How this skill works

It calls the Railway metrics GraphQL endpoint with environmentId (and optional serviceId), a startDate (and optional endDate), requested measurements, and grouping tags. The response includes timestamped values per measurement and optional tags such as serviceId, deploymentId, and region. Clients typically run a small shell wrapper that builds the JSON variables and posts the GraphQL query.

When to use it

  • You want current or historical CPU, memory, disk, or network usage for a service.
  • You need to determine if a service is slow or under resource pressure.
  • You want per-deployment or per-instance metrics by grouping tags.
  • You are validating capacity needs before scaling a service.
  • You need to correlate logs and deployments with resource spikes.

Best practices

  • Obtain environmentId and serviceId from railway status --json before querying.
  • Always set startDate in ISO 8601 format; omit endDate to use now.
  • Use sensible sampleRateSeconds and averagingWindowSeconds to reduce noise (e.g., 60s sample, 300s window).
  • Group by SERVICE_ID or DEPLOYMENT_INSTANCE_ID for targeted troubleshooting.
  • Handle empty or null metrics safely — services without active deployments return no data.

Example use cases

  • Get last hour CPU and memory for a single service to check recent spikes.
  • Query all services in an environment grouped by SERVICE_ID to find the top resource consumers.
  • Fetch per-instance CPU_USAGE to identify a noisy deployment instance.
  • Compare MEMORY_USAGE_GB to MEMORY_LIMIT_GB to detect memory pressure before OOMs.
  • Collect NETWORK_RX_GB and NETWORK_TX_GB to investigate traffic anomalies.

FAQ

What measurements are available?

Common measurements include CPU_USAGE, CPU_LIMIT, MEMORY_USAGE_GB, MEMORY_LIMIT_GB, NETWORK_RX_GB, NETWORK_TX_GB, DISK_USAGE_GB, EPHEMERAL_DISK_USAGE_GB, and BACKUP_USAGE_GB.
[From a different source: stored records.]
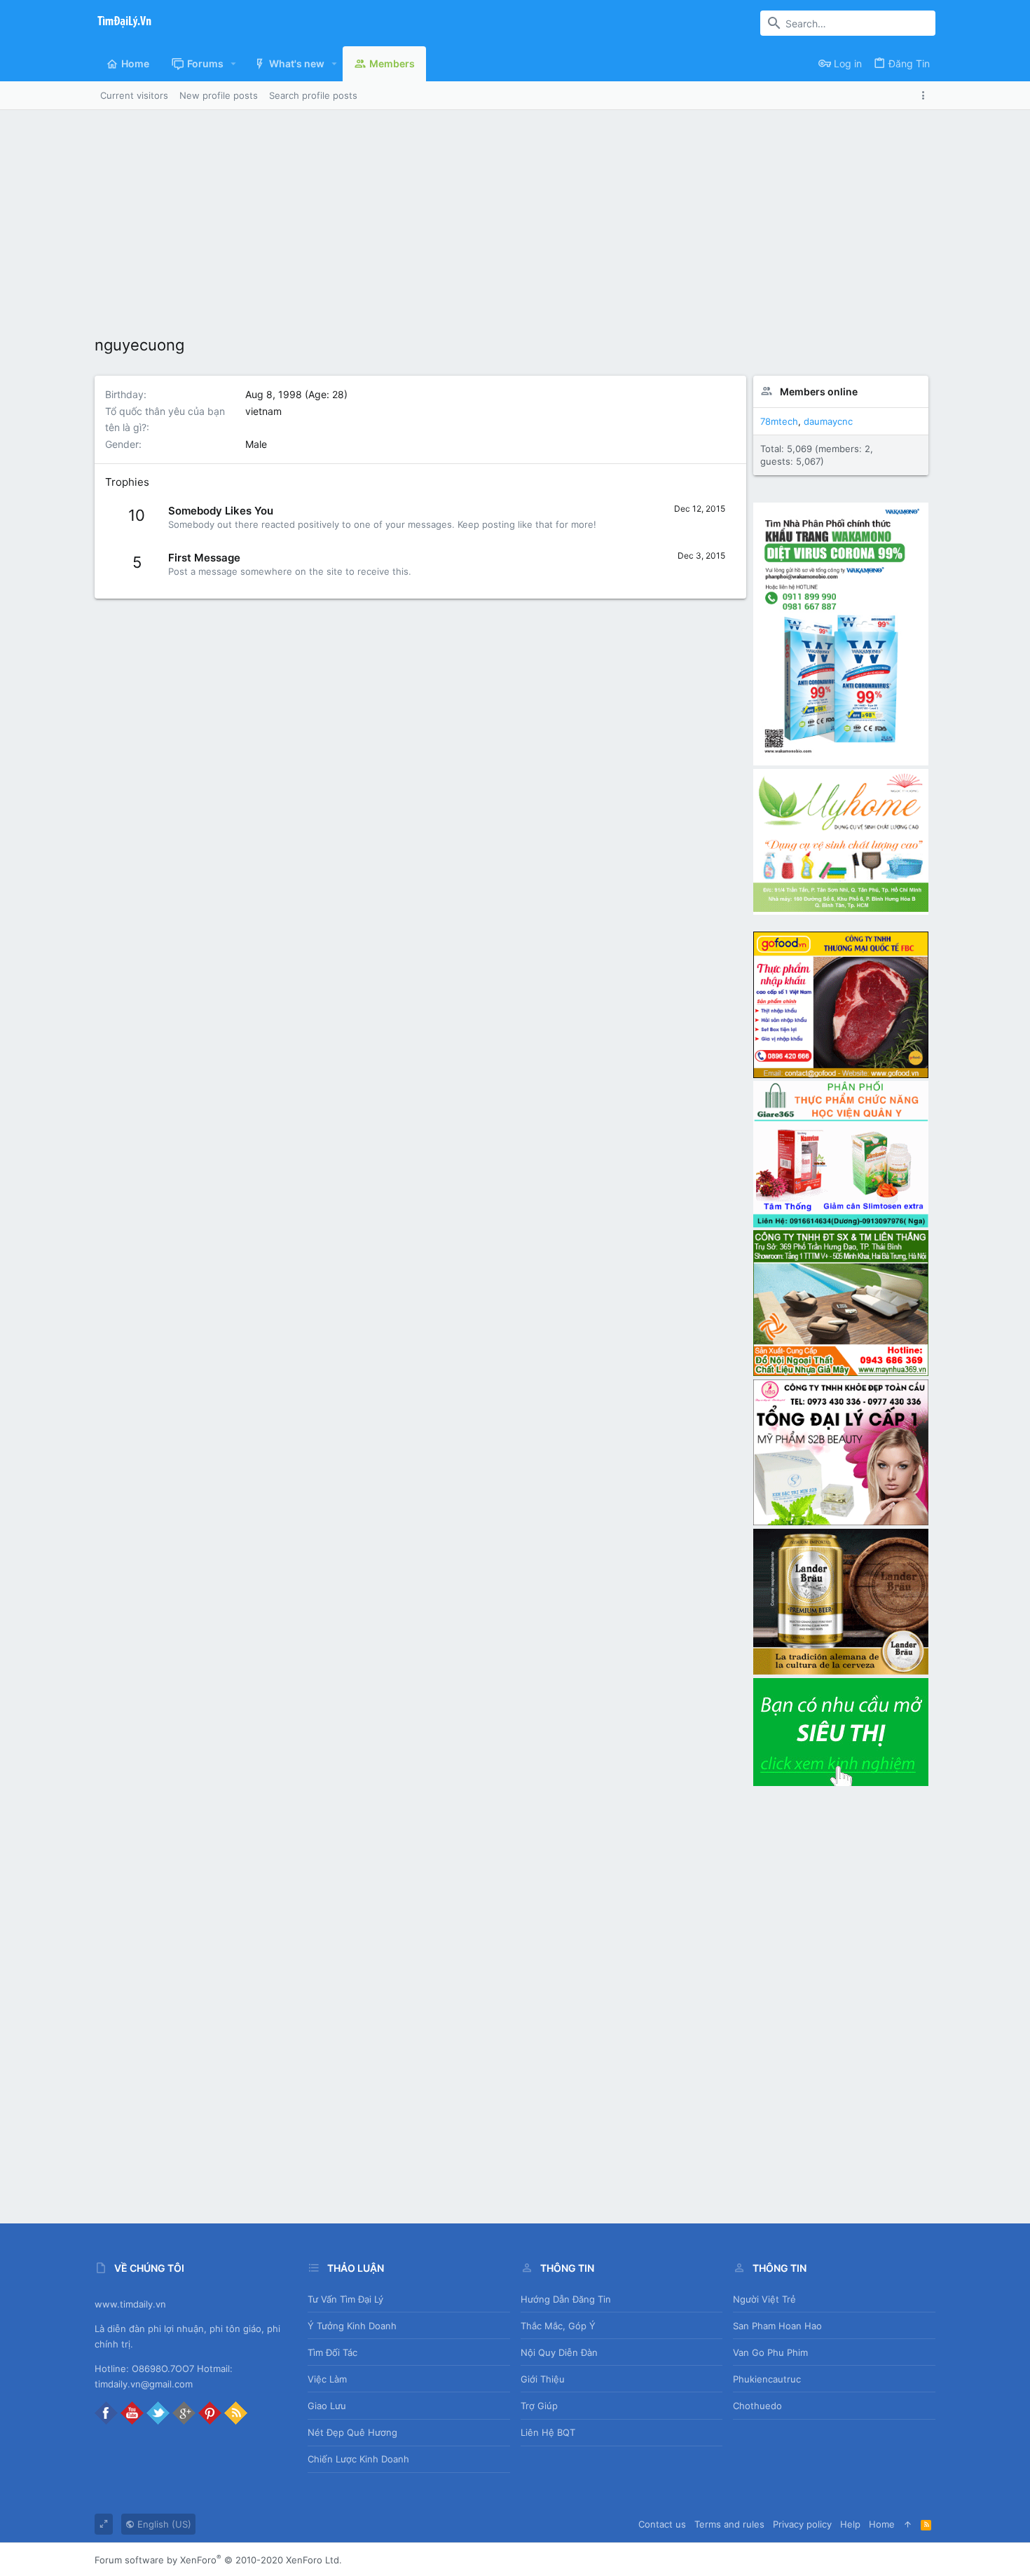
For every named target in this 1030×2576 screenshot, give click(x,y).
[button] (233, 64)
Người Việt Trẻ (764, 2299)
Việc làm (327, 2379)
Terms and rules (729, 2524)
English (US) (163, 2524)
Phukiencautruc (767, 2379)
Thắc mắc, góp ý (558, 2325)
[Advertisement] (515, 215)
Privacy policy (802, 2524)
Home (882, 2524)
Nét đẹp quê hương (352, 2432)
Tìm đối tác (332, 2352)
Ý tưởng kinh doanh (352, 2325)
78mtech (779, 421)
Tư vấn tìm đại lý (345, 2299)
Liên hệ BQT (548, 2432)
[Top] (907, 2524)
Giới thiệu (543, 2379)
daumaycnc (828, 421)
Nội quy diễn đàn (559, 2352)
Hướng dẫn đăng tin (566, 2299)
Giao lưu (327, 2405)
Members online (819, 391)
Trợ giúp (539, 2405)
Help (850, 2524)
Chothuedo (757, 2405)
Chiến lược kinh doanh (358, 2459)
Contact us (662, 2524)
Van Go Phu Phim (770, 2352)
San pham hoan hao (777, 2325)
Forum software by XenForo (218, 2559)
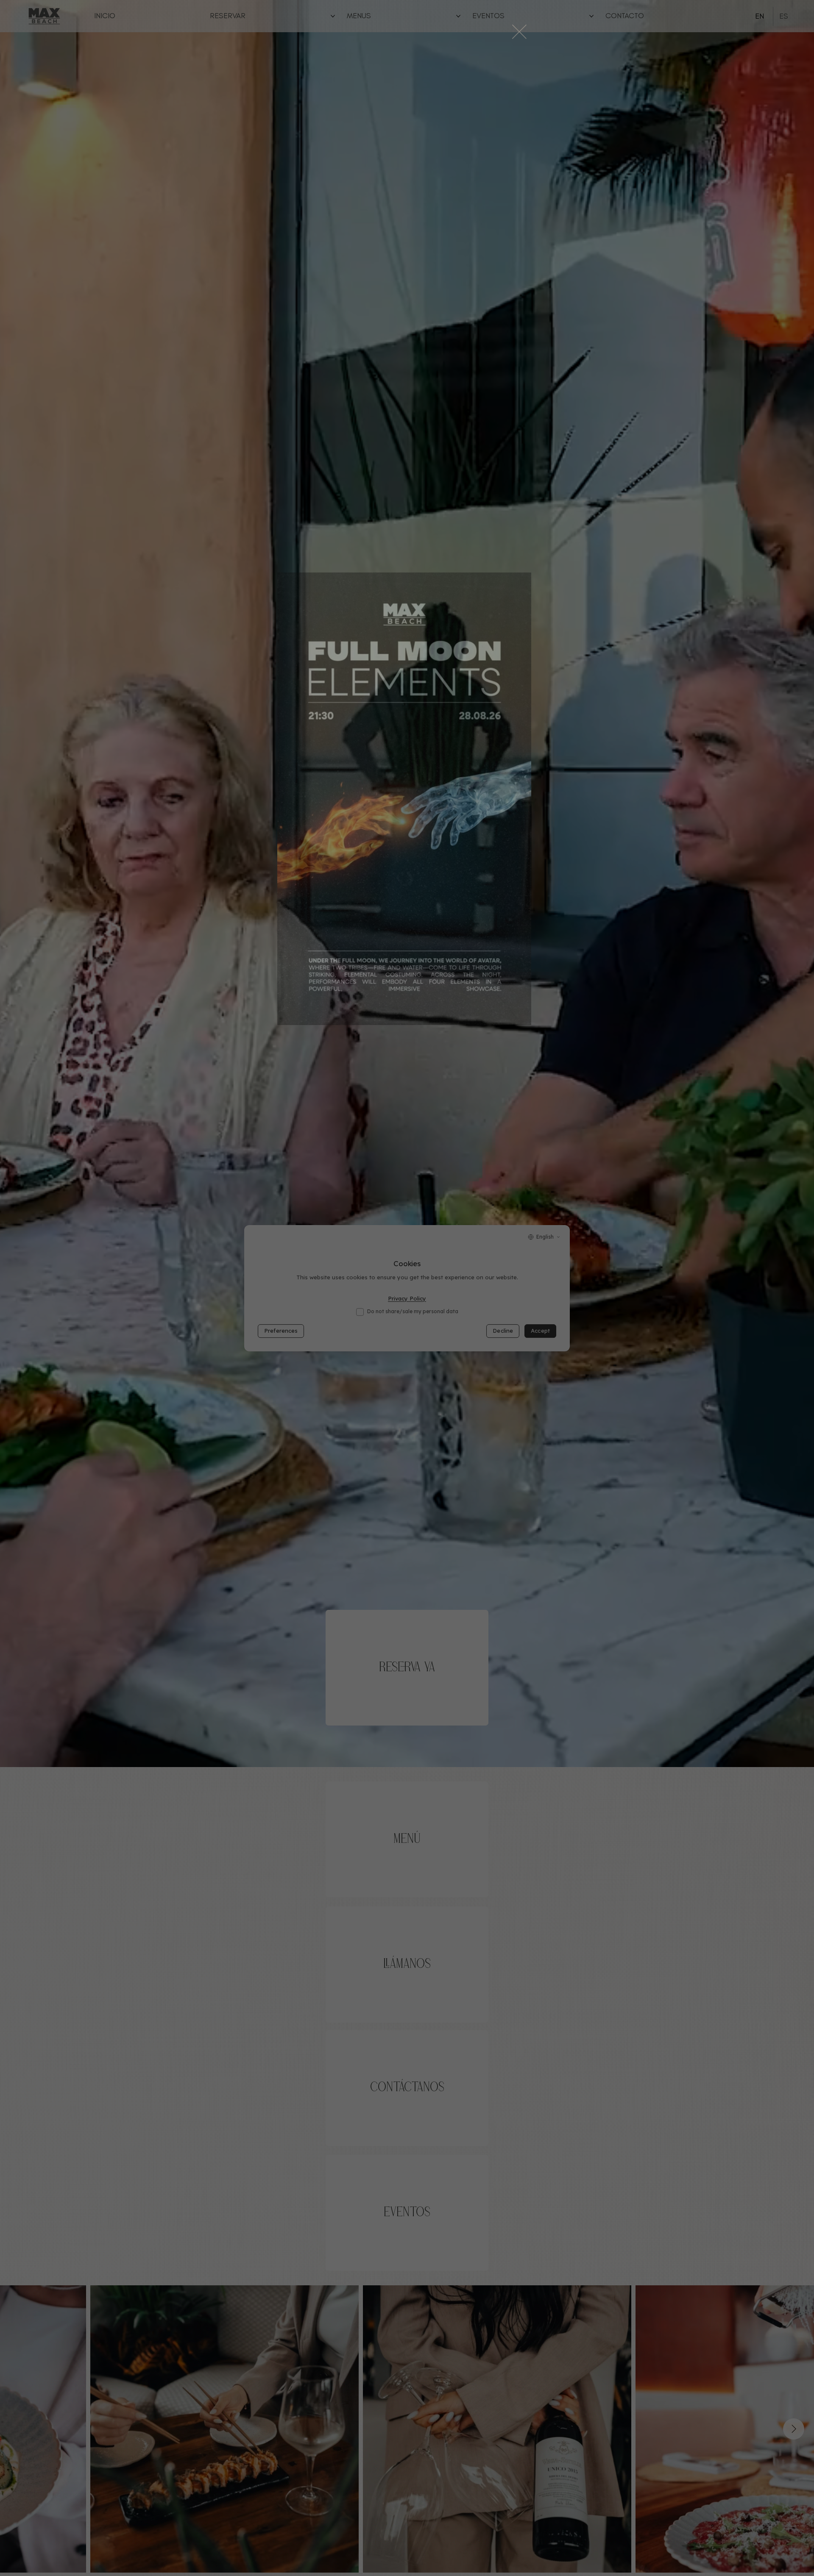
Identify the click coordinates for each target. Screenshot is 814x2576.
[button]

How do I get environmentId and serviceId?

Run railway status --json and extract environment.id and service.id (omit serviceId to query all services).

Why am I getting no metrics?

No metrics can mean the service has no active deployment, the time range excludes deployment lifetime, or you lack project permissions. Verify deployment and IDs.